Outro aspecto notável deste Jorge Patego resulta dos momentos abertos de confronto de classe entre as partes, tanto nas acusações do marido humilhado aos sogros — o jogo fica a nu quando são acusados de apenas quererem os seus bens e de serem uns tesos (a isso não respondem, a nobreza exibida no trato e na forma ignora a sua penúria) — como nas acusações de Angélica ao marido. Diz ela: perguntou-lhe se ela anuía ao casamento, se teria alguma inclinação por ele? Isso torna claro o carácter investimento do casamento para Patego. Uma espécie de imagem de marca esse estatuto almejado, um marketing de época. Na verdade, corre também do lado da história o futuro das Angélicas, o tempo de autodeterminarem a sua vida amorosa e física inicia hostilidades e metodologias. É toda uma cultura do disfarce e do engano que se vai sofisticar. Estamos diante de dois processos de emancipação não convergentes, pelo contrário, dissidem: a ascensão da burguesia e a emancipação feminina.
Uma questão coloca: será que tal casamento beneficiaria em algum aspecto os negócios de Patego ou a questão do estatuto seria obsessão?
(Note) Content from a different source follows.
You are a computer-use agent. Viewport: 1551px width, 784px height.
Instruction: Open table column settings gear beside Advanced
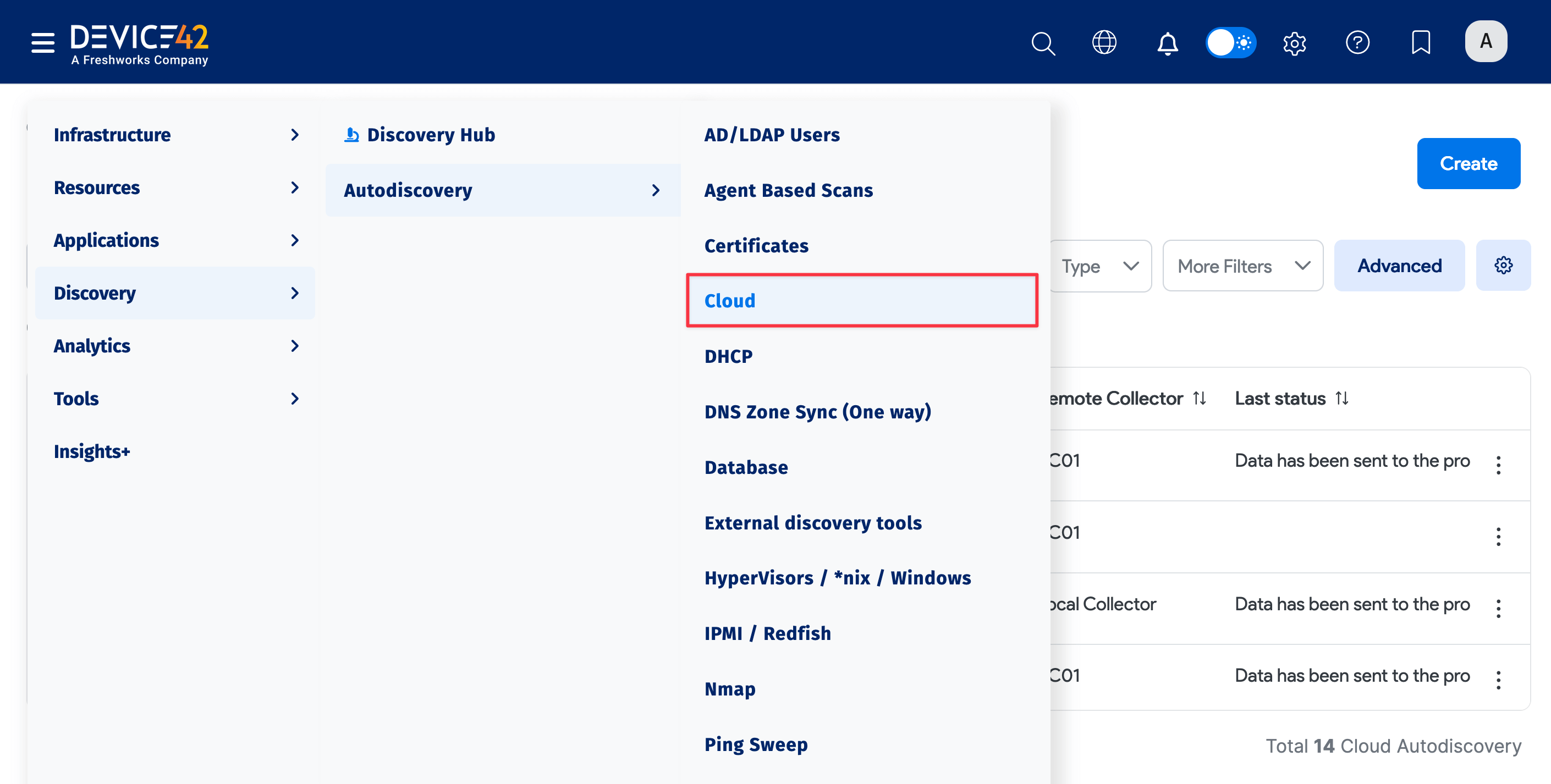pos(1504,265)
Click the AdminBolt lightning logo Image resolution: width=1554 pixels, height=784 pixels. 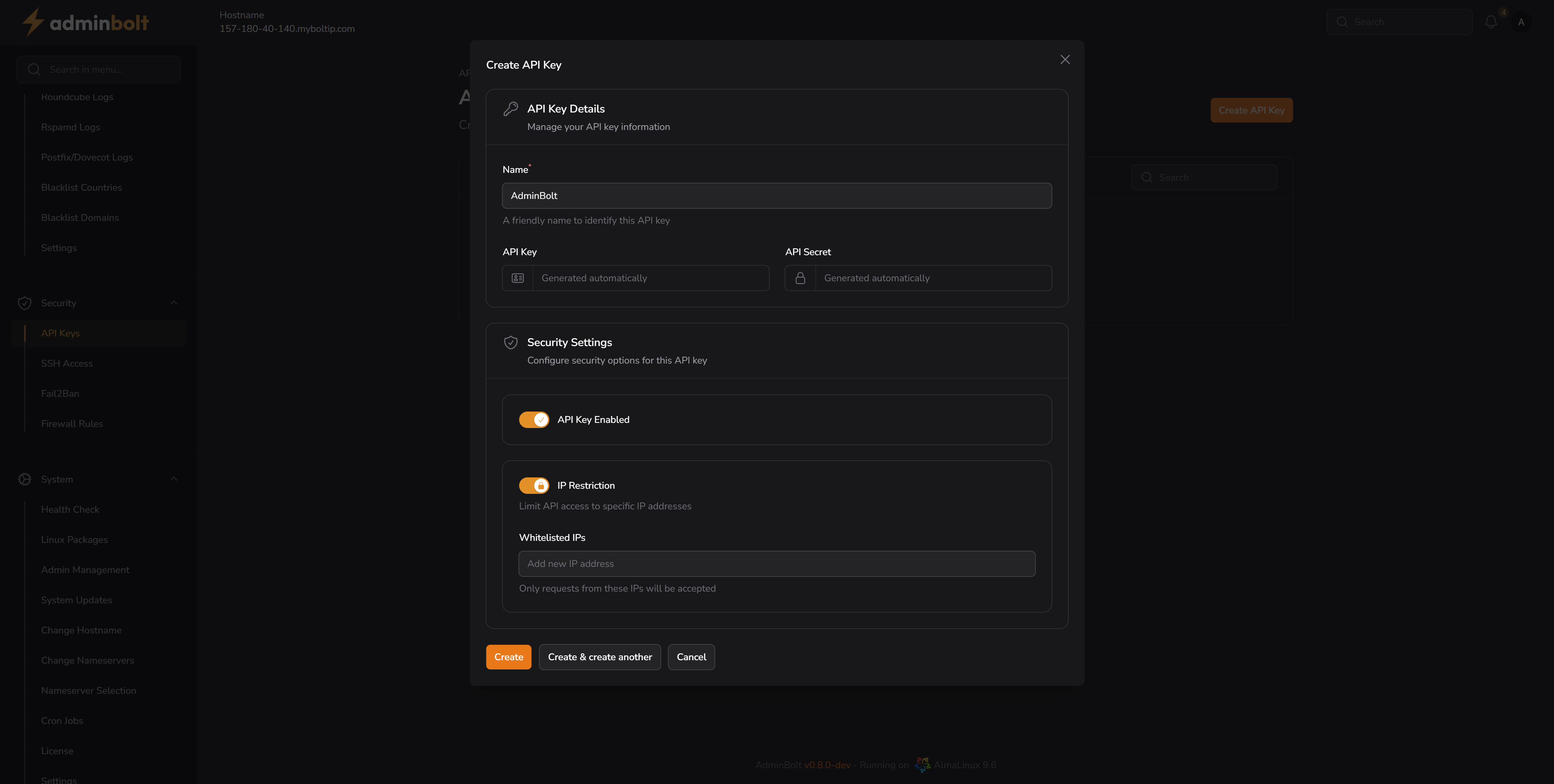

Isso para além do desejo de expor o novo estatuto pois o estatuto só importa exposto, divulgado.
Nos momentos de verdade histórica o texto acede ao que trará a revolução francesa: a separação de poderes, um poder político parlamentarizado, uma justiça em busca de esfera jurídica própria, leis próprias, nos antípodas de uma justiça familiar e classista, exercida de certo modo na rua.